CASTELNOVO MONTI. Si tende a gettare acqua sul fuoco rispetto a quanto emerso dall’incontro della Commissione Salute svoltasi a Bologna martedì. «E’ stato solo l’avvio dell’iter per il documento sul riordino ospedaliero che ora dovrà passare attraverso l’Assemblea legislativa della Regione, e comunque non è emerso nulla di nuovo rispetto alla base di discussione sul nostro punto nascite rispetto a quanto abbiamo discusso con l’assessore Venturi e con Fausto Nicolini nel recente incontro. Ora seguiamo l’iter con attenzione, ma dall’assemblea di martedì è emersa anche una notizia positiva: nessuna scelta sarà presa prima del 31 dicembre 2016, quindi abbiamo guadagnato tempo per discuterne».

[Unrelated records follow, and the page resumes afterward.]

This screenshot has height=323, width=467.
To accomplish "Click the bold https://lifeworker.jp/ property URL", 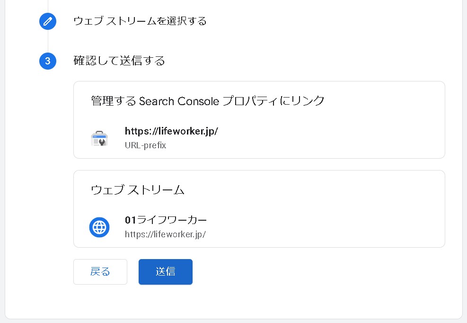I will (171, 131).
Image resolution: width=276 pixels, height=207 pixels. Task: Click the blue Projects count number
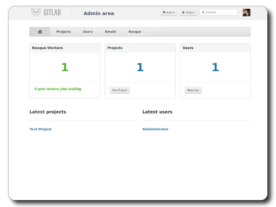pyautogui.click(x=140, y=67)
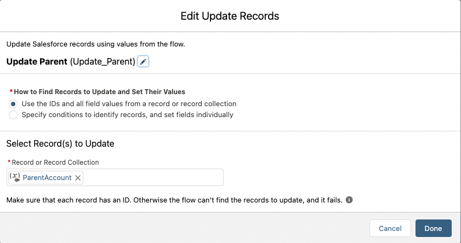Click inside the Record or Record Collection field
The image size is (461, 243).
point(153,177)
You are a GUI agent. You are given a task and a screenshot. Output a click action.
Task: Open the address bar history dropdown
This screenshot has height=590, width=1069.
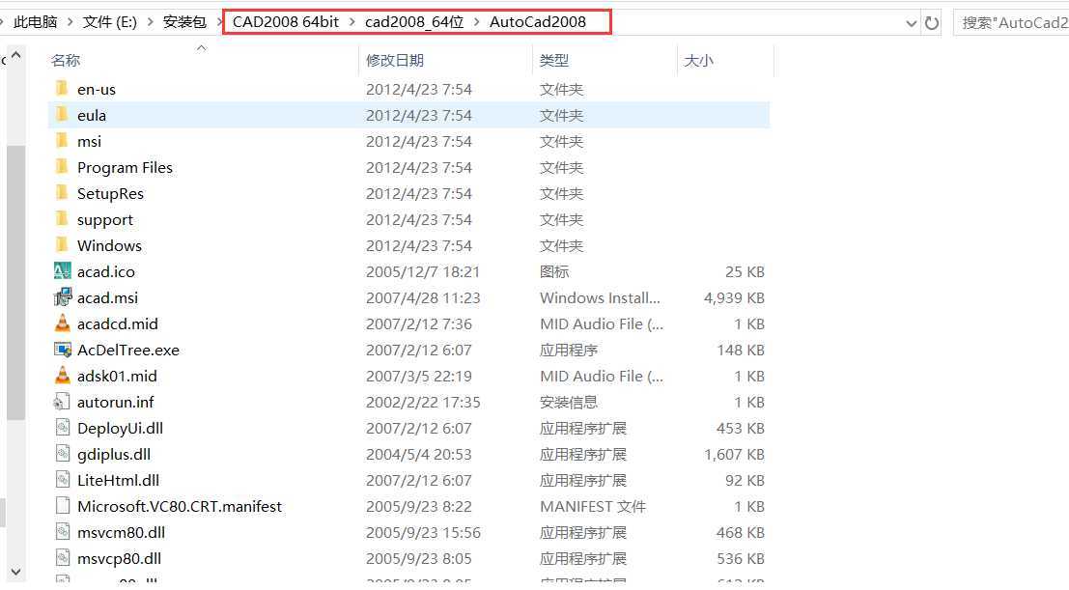click(911, 23)
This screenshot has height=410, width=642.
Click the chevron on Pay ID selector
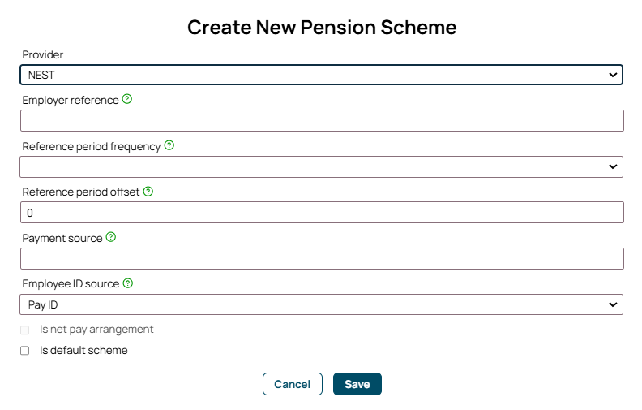point(613,304)
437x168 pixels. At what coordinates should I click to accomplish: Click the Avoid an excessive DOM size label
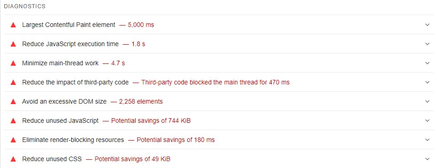64,102
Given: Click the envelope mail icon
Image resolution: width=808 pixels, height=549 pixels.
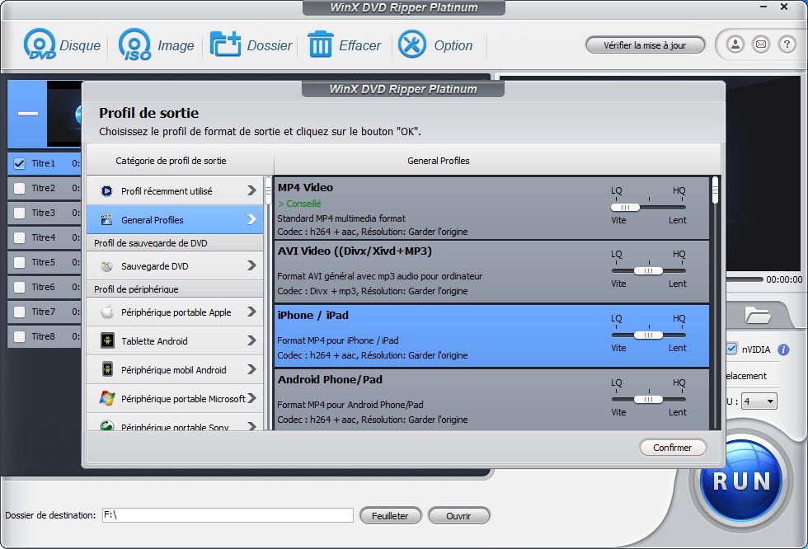Looking at the screenshot, I should point(761,45).
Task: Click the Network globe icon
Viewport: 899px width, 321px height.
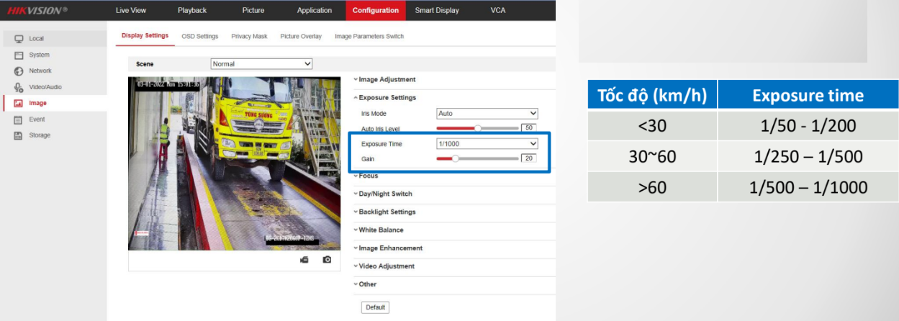Action: point(19,71)
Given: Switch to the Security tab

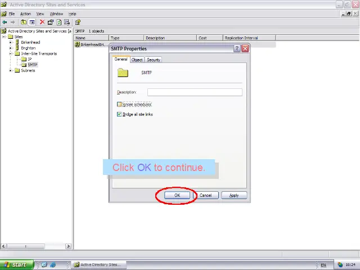Looking at the screenshot, I should click(154, 60).
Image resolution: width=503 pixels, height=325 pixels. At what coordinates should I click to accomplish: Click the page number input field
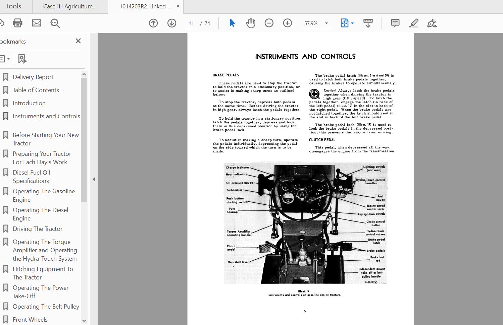pyautogui.click(x=191, y=23)
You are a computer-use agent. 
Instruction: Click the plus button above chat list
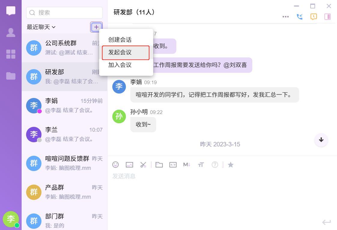point(96,27)
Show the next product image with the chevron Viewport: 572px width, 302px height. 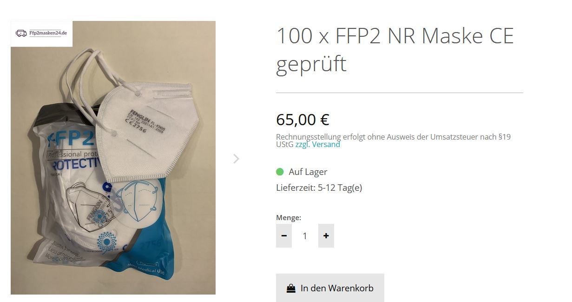coord(236,159)
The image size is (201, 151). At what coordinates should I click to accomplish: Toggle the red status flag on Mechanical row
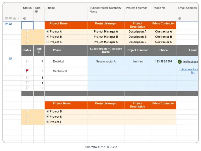click(27, 71)
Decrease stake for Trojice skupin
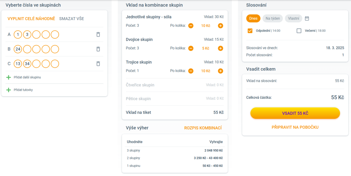 pyautogui.click(x=191, y=71)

Così commenta il presidente dell’Unione dei Comuni dell’Appennino reggiano e Sindaco di Castelnovo Monti Enrico Bini. Prosegue Bini: «Ora sarà costituita la commissione che Venturi aveva preannunciato, e che non è quella che si è riunita a Bologna, che avrà il compito di valutare la sicurezza dei punti nascita sotto i 500 parti all’anno, e che consegnerà il risultato entro l’estate prossima dopodiché la giunta prenderà le decisioni in merito. Entro il 31 dicembre 2016 il nostro compito sarà trovare soluzioni alternative alla chiusura. Venturi ha anche chiesto di costituire un gruppo di lavoro fra Ausl e sindaci che decida cosa sarà l’ospedale è la sanità in montagna: sugli altri reparti del Sant’Anna l’assessore regionale ha affermato di voler investire».

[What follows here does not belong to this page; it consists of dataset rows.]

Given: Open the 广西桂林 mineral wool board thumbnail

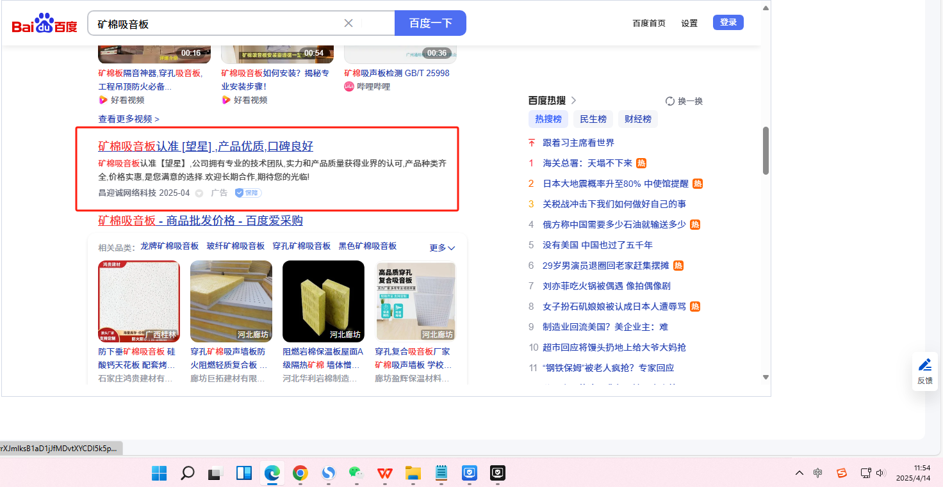Looking at the screenshot, I should pyautogui.click(x=139, y=301).
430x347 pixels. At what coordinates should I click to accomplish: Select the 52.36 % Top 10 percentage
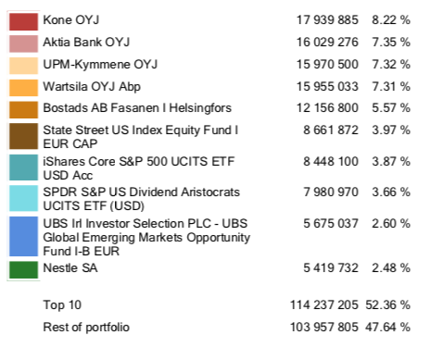click(388, 305)
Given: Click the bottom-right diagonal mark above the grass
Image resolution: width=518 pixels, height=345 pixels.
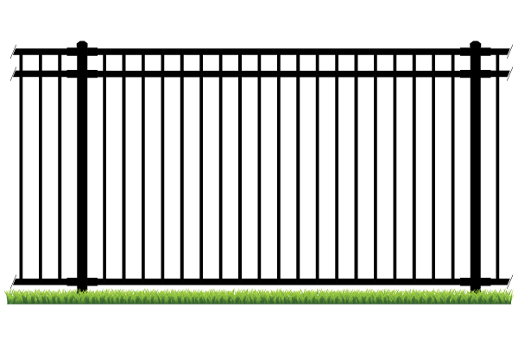Looking at the screenshot, I should coord(510,280).
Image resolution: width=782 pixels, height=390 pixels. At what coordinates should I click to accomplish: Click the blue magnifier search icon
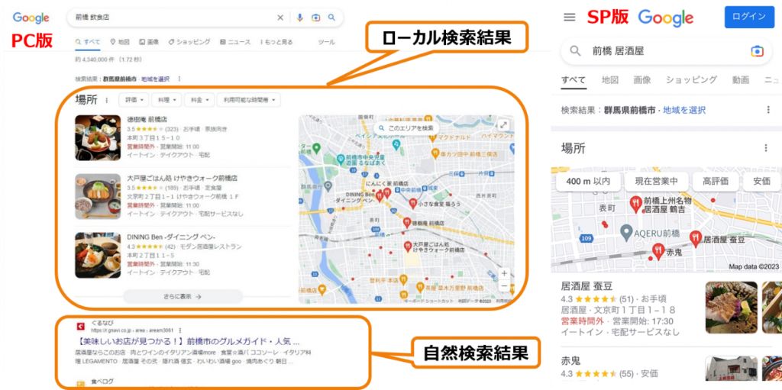(331, 18)
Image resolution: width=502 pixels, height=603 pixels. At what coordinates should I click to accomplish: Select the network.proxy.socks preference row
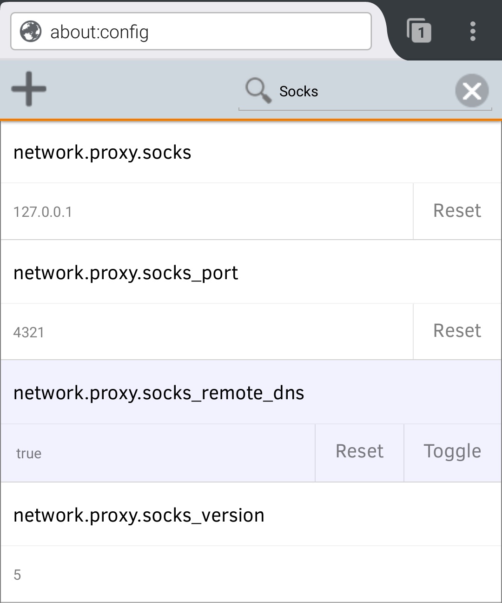coord(251,153)
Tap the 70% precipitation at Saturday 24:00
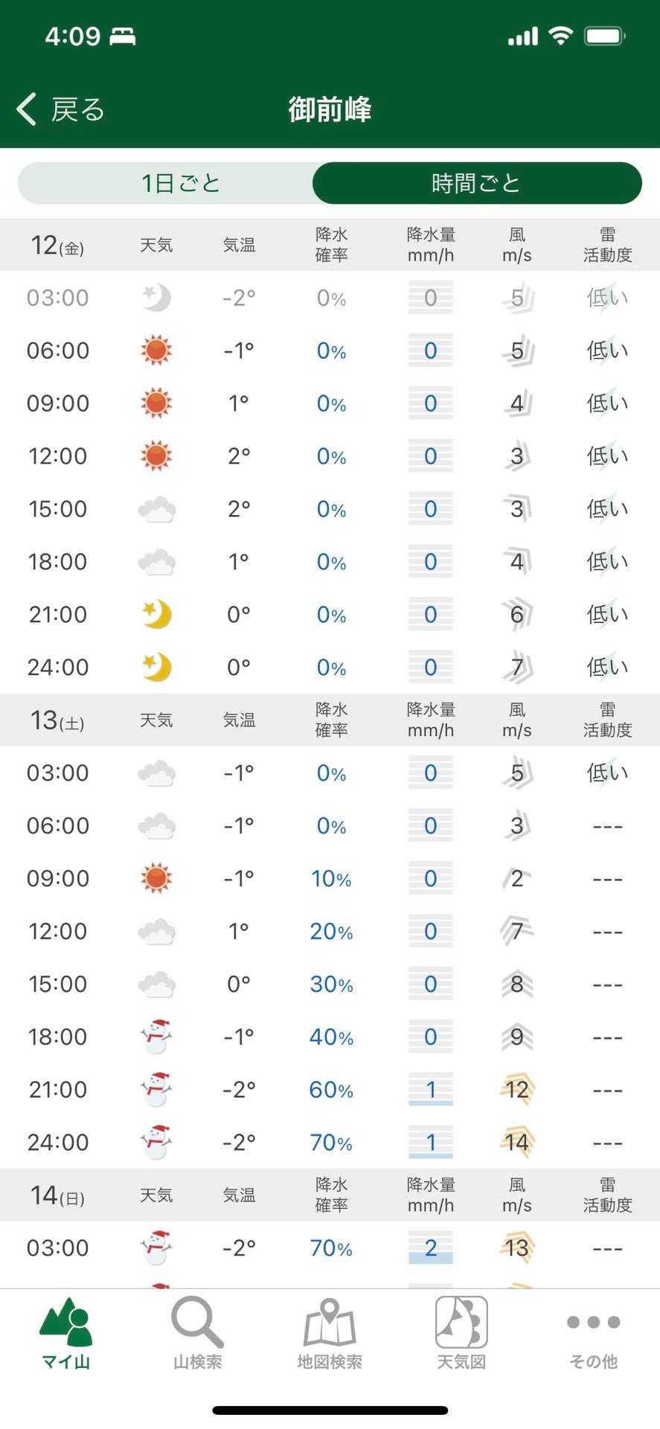 coord(331,1142)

Nella riunione di martedì si è parlato anche dell’incidenza dei parti cesarei, dato che vede il Sant’Anna con una percentuale più alta della media regionale. «L’incidenza dei cesarei su un numero basso di parti – conclude Bini – varia di molto anche su poche unità se calcolata in percentuale. La cosa che reputo importante è che in commissione è stato confermato che qualsiasi decisine verrà presa dialogando con i territori come da accordi coi gruppi consigliari regionali». Sullo svolgimento della commissione aggiunge il consigliere regionale di Sel Yuri Torri: «Si è cominciato a discutere delle linee guida per il riordino della rete ospedaliera, è stato fatto un primo passaggio in commissione, ne seguirà un altro prima della delibera di giunta. A partire dai numeri della rete nel suo complesso l’assessore ha affermato tra l'altro che ogni ambito territoriale dovrà procedere a una analisi su scala locale, senza trascurare le diverse caratteristiche geografiche e le specifiche vocazioni. Per quanto mi riguarda, piuttosto che sospendere un servizio occorre prima di tutto mettere in campo soluzioni organizzative adeguate per garantire sicurezza e diffusione dei servizi partendo dalle diverse esigenze dei territori. Integrazione è la parola chiave. Vale per i punti nascita come per altri reparti o altre specializzazioni». (l.t.)